## [Work task]
Line by line, please look for the word "width" in the following records, then copy each line you find it in.

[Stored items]

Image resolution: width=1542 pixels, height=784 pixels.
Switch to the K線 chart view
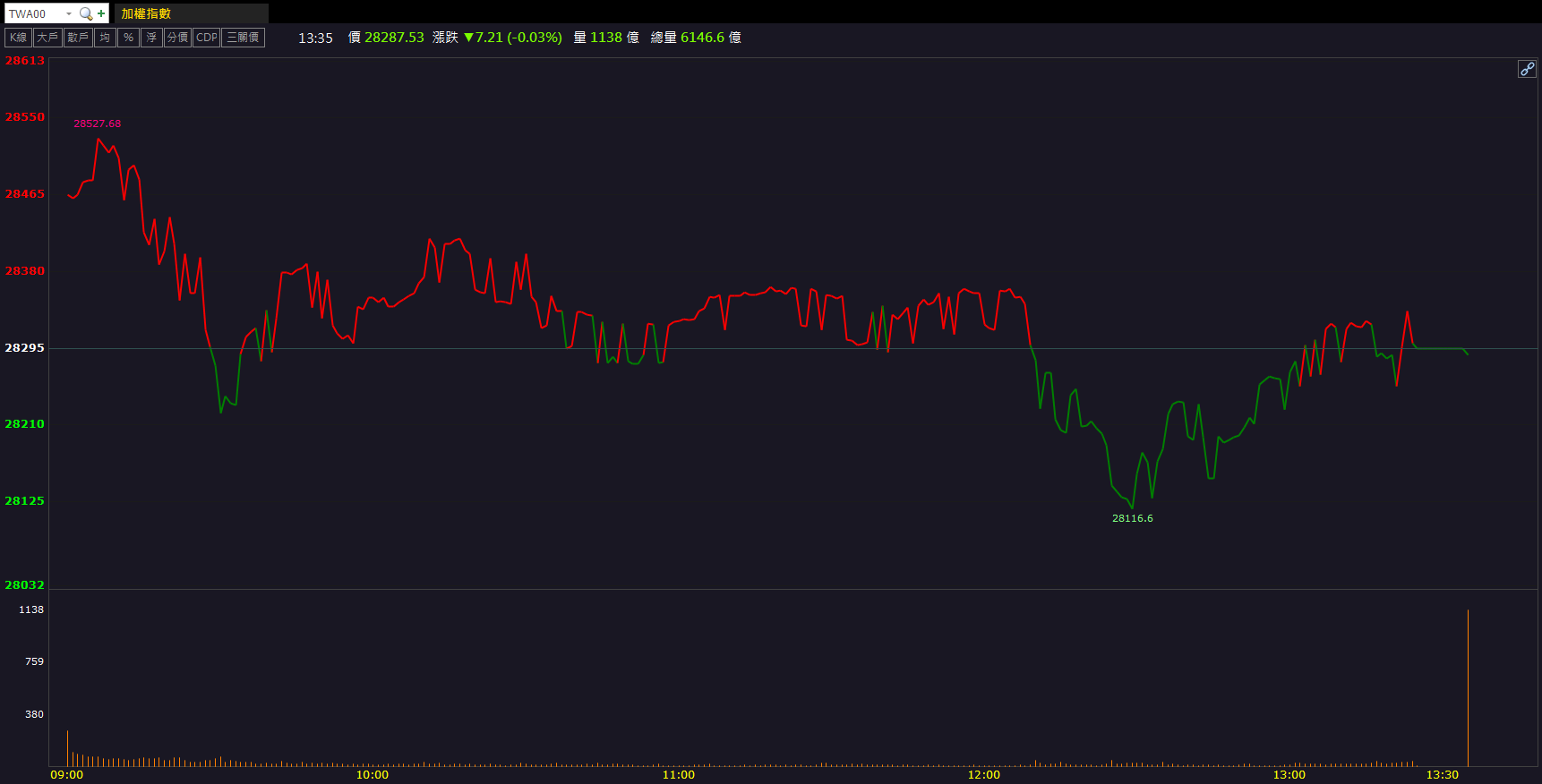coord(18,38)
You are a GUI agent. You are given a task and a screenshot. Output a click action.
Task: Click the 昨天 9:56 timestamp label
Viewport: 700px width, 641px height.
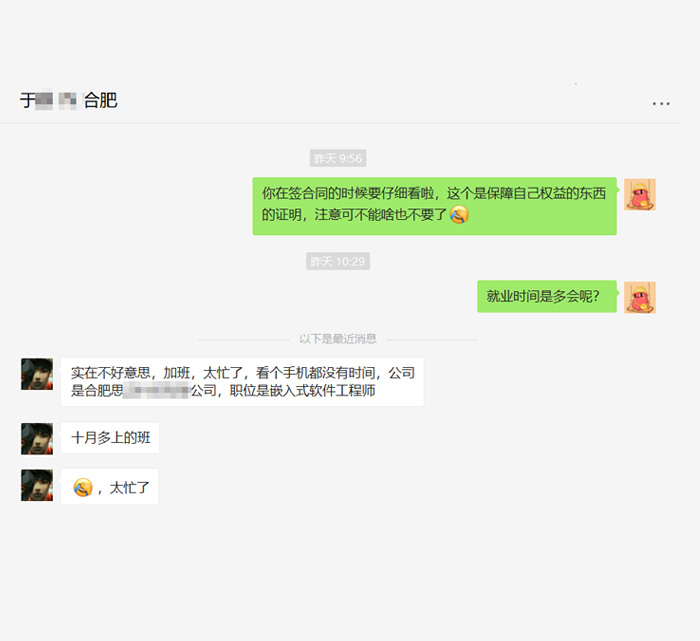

## [The completed task]
Image resolution: width=1542 pixels, height=784 pixels.
Viewport: 700px width, 641px height.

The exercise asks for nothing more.